Can we learn anything interesting about a claw by taking the square-root-of-NOT of each qubit?

Question

Consider being given a circuit for a two-to-one Boolean function $f$ from $n$ (qu)bits to $m\ge n-1$ (qu)bits, and prepare the following state:

$$\frac{1}{\sqrt {2^n}}\sum_0^{2^n-1}|x\rangle|f(x)\rangle.$$

Upon measuring the second register in the computational basis and returning a value $y$, our first register collapses to a claw $\frac{1}{\sqrt 2}\big (|x_1\rangle+|x_2\rangle\big )$, with $f(x_1)=f(x_2)=y$.
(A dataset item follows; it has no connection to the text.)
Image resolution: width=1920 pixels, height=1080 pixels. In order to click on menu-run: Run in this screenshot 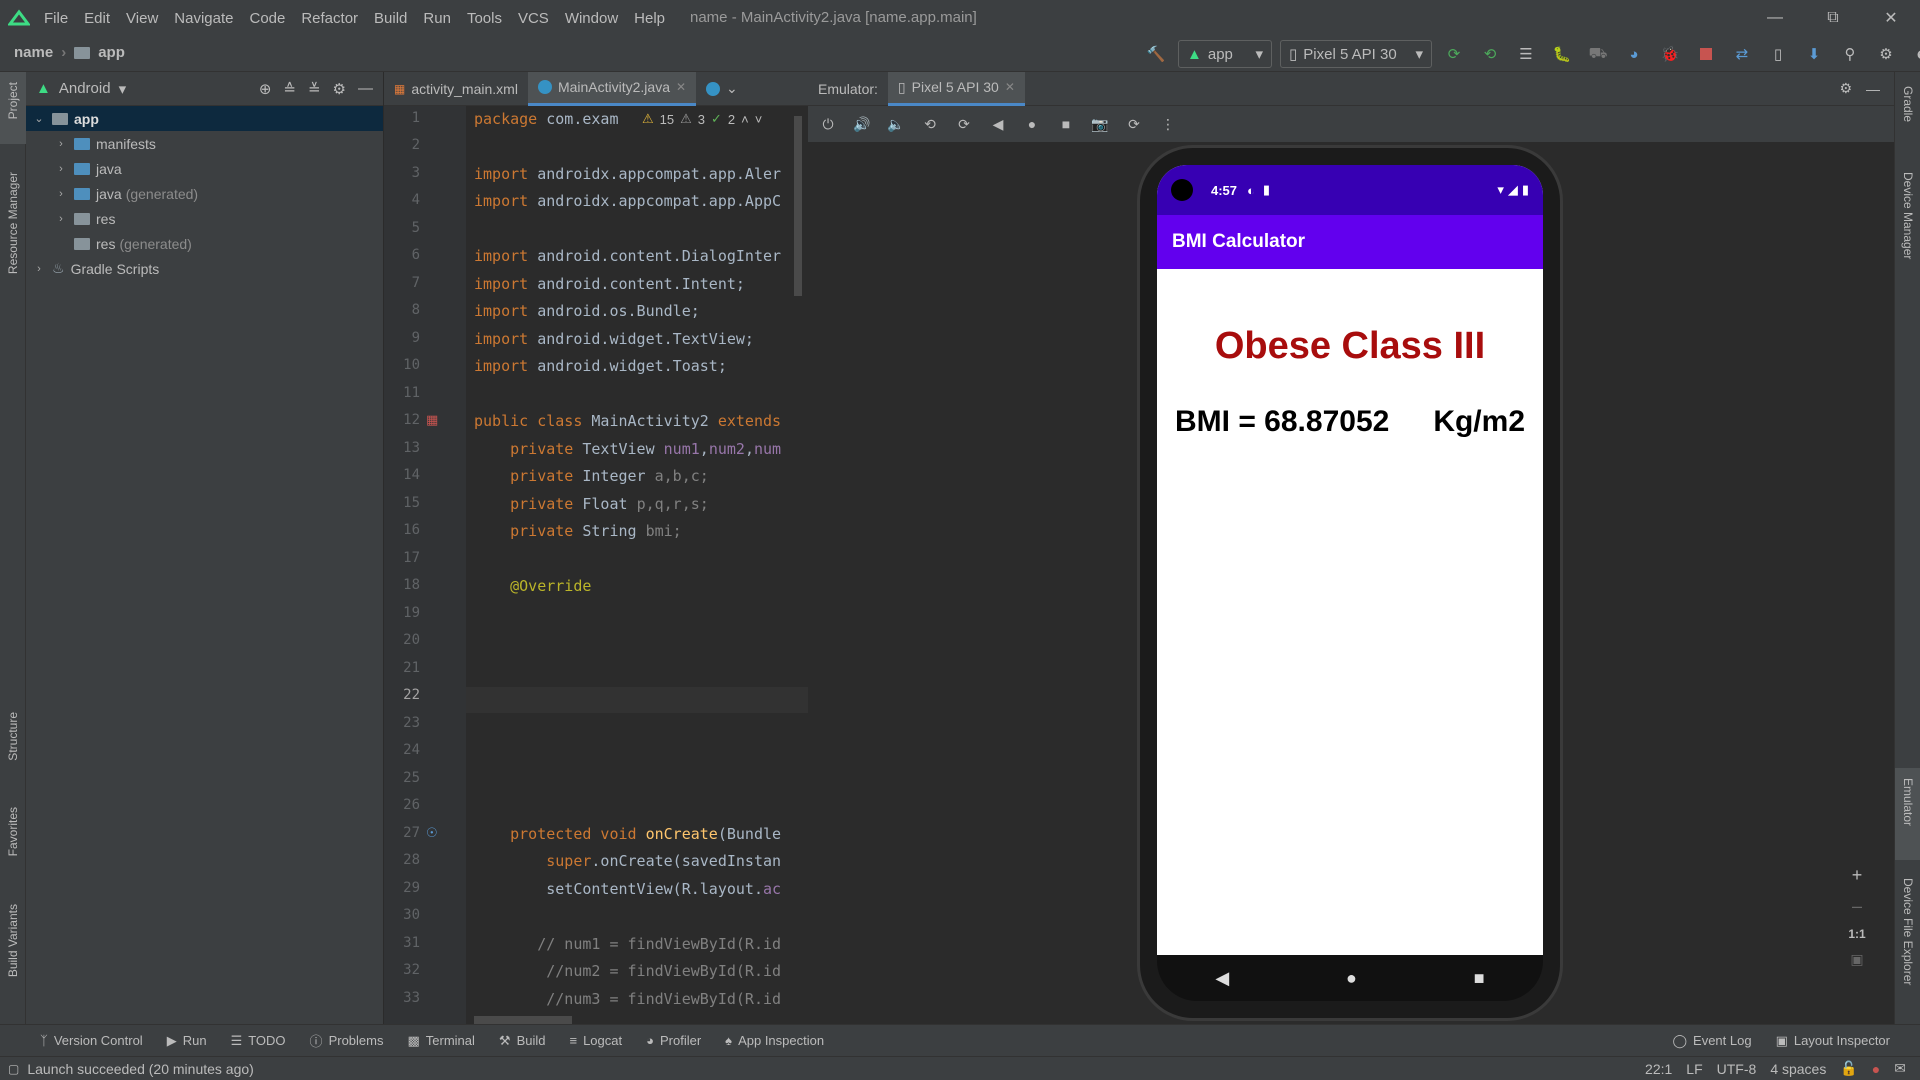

We can then measure the first register in the computational basis to return either $x_1$ or $x_2$. However, it's rather remarkable and it's not too hard to show that measuring the first register in the Hadamard basis instead of the computational basis returns a string $d$ satisfying a rather peculiar Boolean condition: namely, if the first register is measured in the Hadamard basis then the parity of the Hamming weight/one's count of $d\wedge(x_1\oplus x_2)$ is $0\bmod 2$. This observation is central Simon's algorithm, and is key to many of the more recent cryptographic applications of quantum computers. It can be hard to classically determine pairs $(d,y)$ satisfying this Boolean test given only black-box access to, or even a circuit for, $f(x)$.
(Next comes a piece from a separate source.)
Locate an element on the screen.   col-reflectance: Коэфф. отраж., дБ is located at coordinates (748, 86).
But, the Hadamard gate is not the only single-qubit interfering gate that we can apply to the first register. Another, only slightly less famous gate is $\sqrt{\text{NOT}}$, conventionally defined as:

$$\sqrt {\text{NOT}} = \frac{1}{2}\left( {\begin{array}{*{20}{c}} {1 + i}&{1 - i}\\ {1 - i}&{1 + i} \end{array}} \right),$$

or, up to a global phase, as:

$$\sqrt {\text{NOT}} = \frac{1}{{\sqrt 2 }}\left( {\begin{array}{*{20}{c}} 1&{ - i}\\ { - i}&1 \end{array}} \right).$$

My question is, then, can we say anything non-obvious about the string $d'$ that we might get from measuring a claw $\frac{1}{\sqrt 2}\big (|x_1\rangle+|x_2\rangle\big )$ in the square-root-of-NOT basis as opposed to the Hadamard basis? For example, could the sting $d'$ be orthogonal not to the XOR $(x_1\oplus x_2)$, but to the XNOR thereof? How about if $f$ were promised not to be two-to-one but rather four-to-one?

Or, more likely, is $d'$ over the square-root-of-not basis somehow the "same as" $d$ over the Hadamard basis, e.g., equivalent up to a rotation and/or a global phase?

---

^{This question was partially inspired by a conversation with @JRT here.}

Answer 1

A direct calculation yields: $$\left(\sqrt{\text{NOT}}\right)^{\otimes n}=\frac{1}{\sqrt{2^n}}\sum_{x,d}(-\mathrm{i})^{h(x\oplus d)}|d\rangle\!\langle x|$$ with $h$ being the Hamming weight. If $f$ is 2-to-1, then we'll have a superposition of two preimages $x_1$ and $x_2$, which means that we'll end up with the state: $$\frac{1}{\sqrt{2^{n+1}}}\sum_d(-\mathrm{i})^{h\left(x_1\oplus d\right)}\left(1+(-\mathrm{i})^{h\left(x_2\oplus d\right)-h\left(x_1\oplus d\right)}\right)|y\rangle\,.$$ In particular, the only $d$s with a non-zero amplitude are those such that $h\left(x_1\oplus d\right)- h\left(x_2\oplus d\right)\neq2\pmod4$. This can be written as $\left\langle(-1)^{d}\middle|x_1-x_2\right\rangle\neq2\pmod4$, where $(-1)^d$ is to be understood as the vector having $(-1)^{d_i}$ as its coefficients.

I think it can be shown that it is hard to produce such a $(d, y)$ pair classically, but I don't have a formal proof about it. It's not equivalent to the Hadamard case, but definitely similar.